- [YOUR OBJECTIVE] Images excepted, the data below must be repeated exactly.

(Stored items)
=== Section Start ===

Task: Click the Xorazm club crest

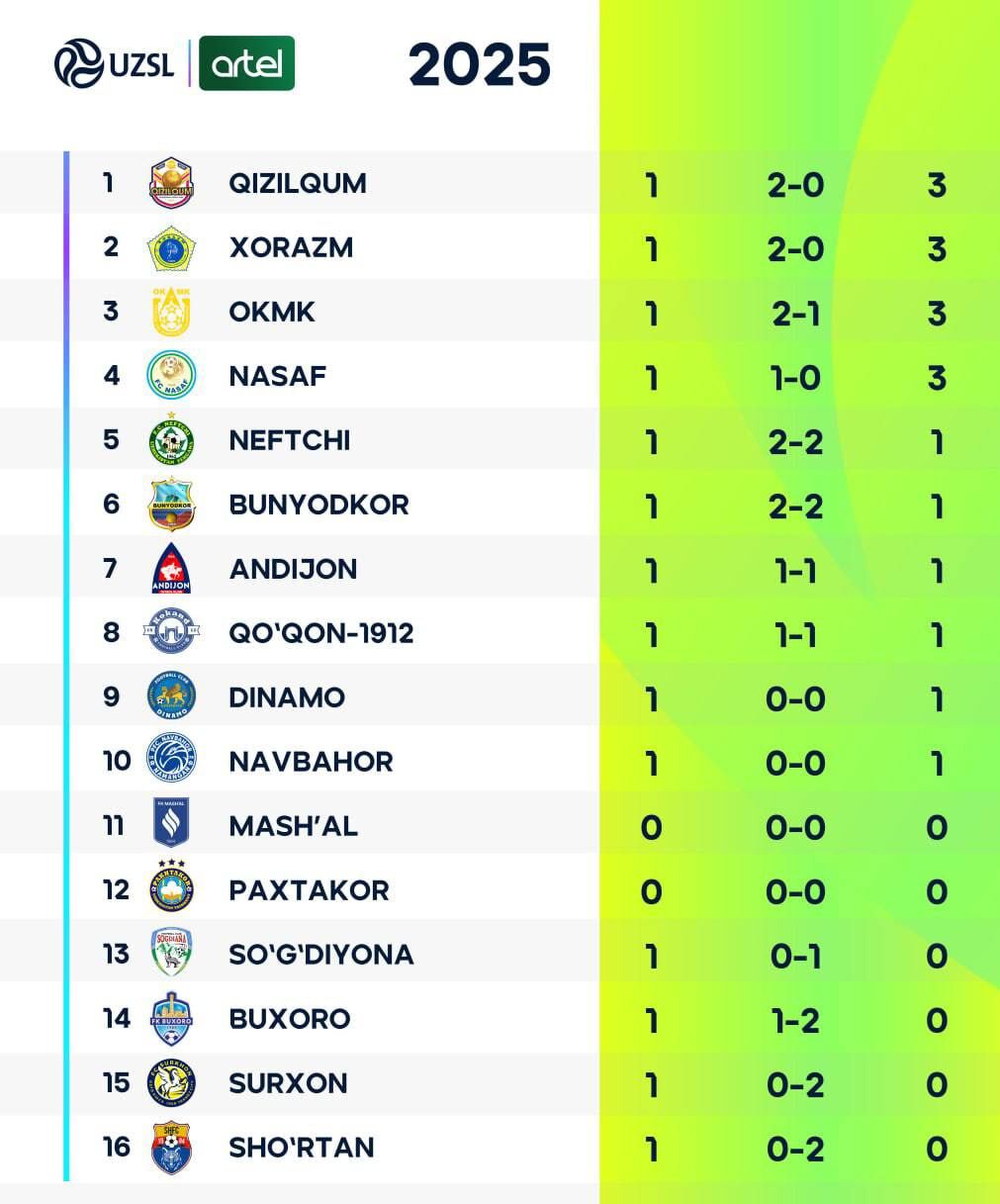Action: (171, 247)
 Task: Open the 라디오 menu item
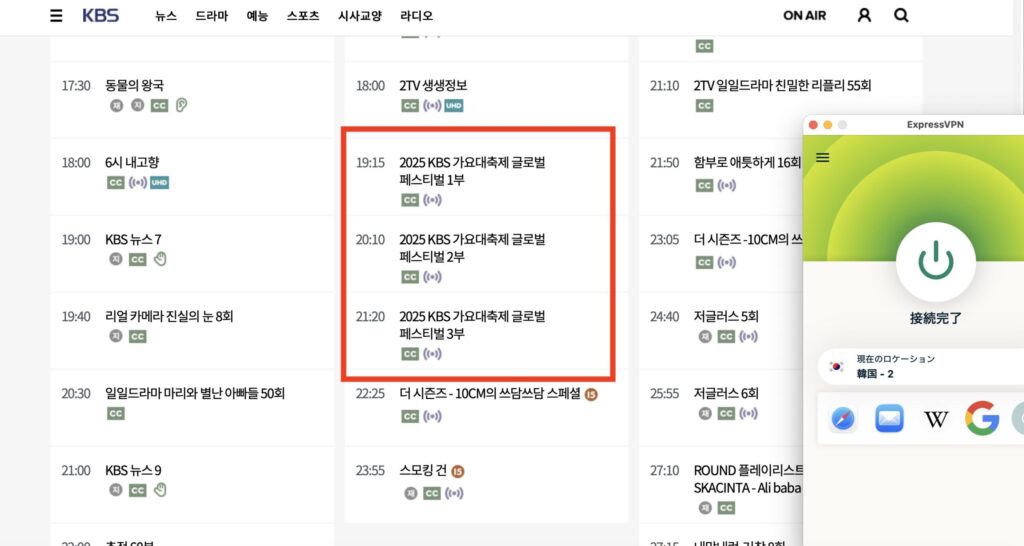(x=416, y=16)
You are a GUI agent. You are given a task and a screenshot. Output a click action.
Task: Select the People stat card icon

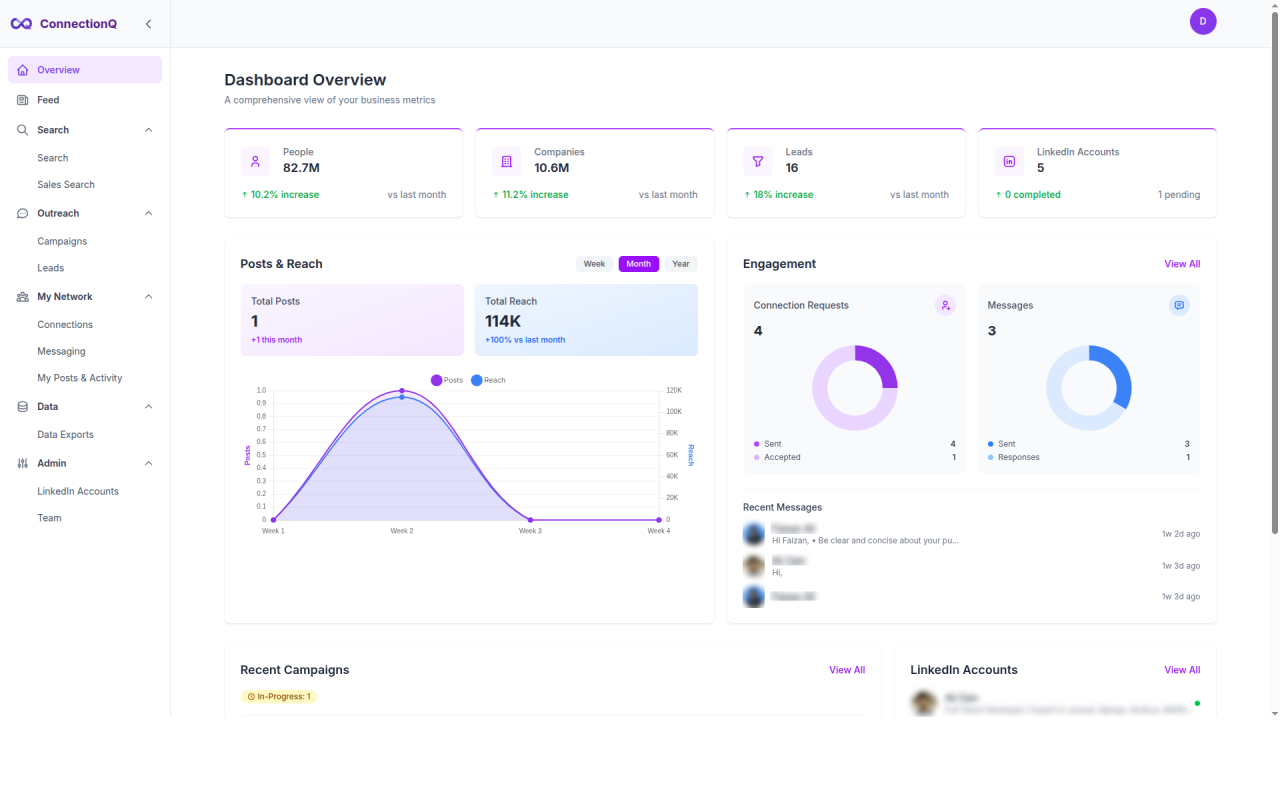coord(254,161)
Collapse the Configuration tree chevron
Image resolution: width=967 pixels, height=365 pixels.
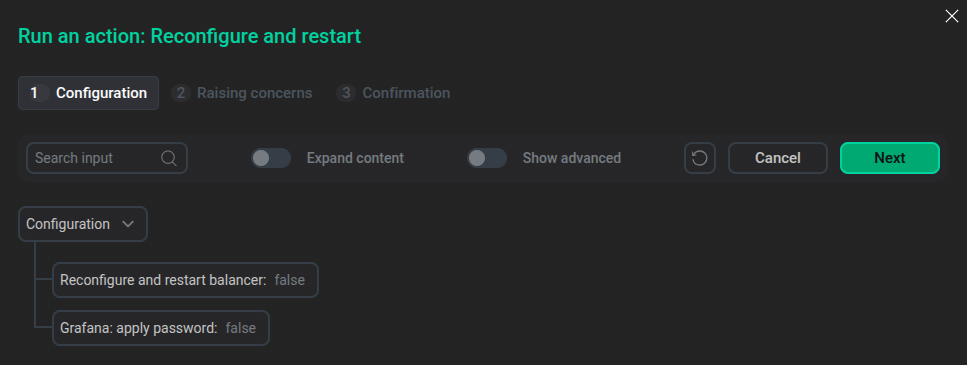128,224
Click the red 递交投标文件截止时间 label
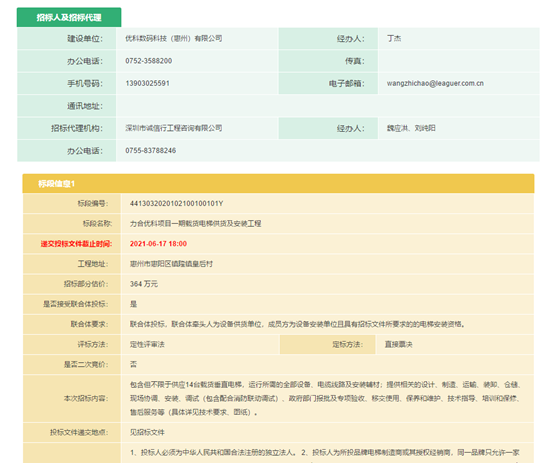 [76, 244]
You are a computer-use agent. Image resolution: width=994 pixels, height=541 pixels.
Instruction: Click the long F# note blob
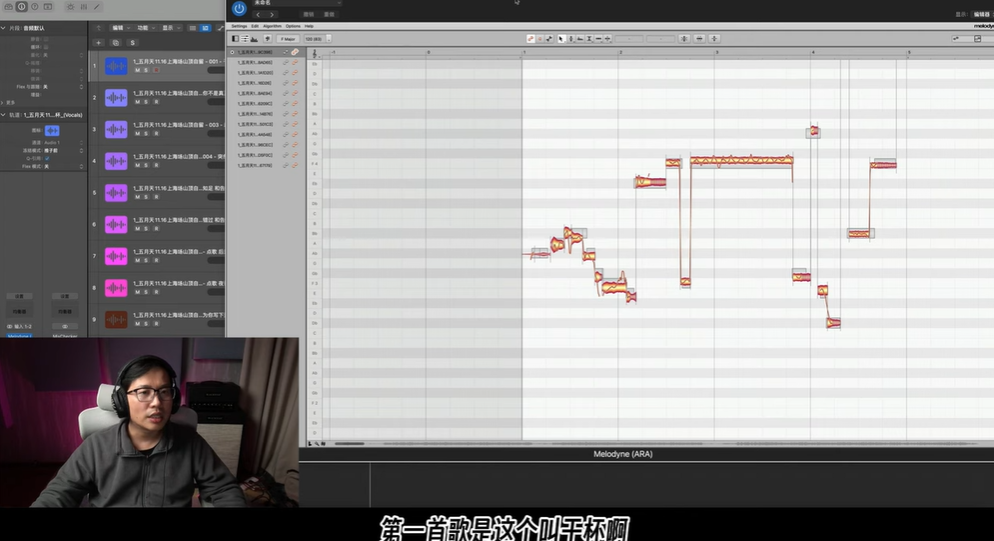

=== Section End ===

- [RESPONSE AREA]
Task: Click the Xorazm club crest

Action: (171, 247)
 Task: Open the 라디오 menu item
(x=416, y=16)
You are a GUI agent. You are given a task and a screenshot. Output a click action.
Task: Select the People stat card icon

coord(254,161)
Collapse the Configuration tree chevron
Image resolution: width=967 pixels, height=365 pixels.
128,224
Click the red 递交投标文件截止时间 label
 [76, 244]
You are a computer-use agent. Image resolution: width=994 pixels, height=541 pixels.
Instruction: Click the long F# note blob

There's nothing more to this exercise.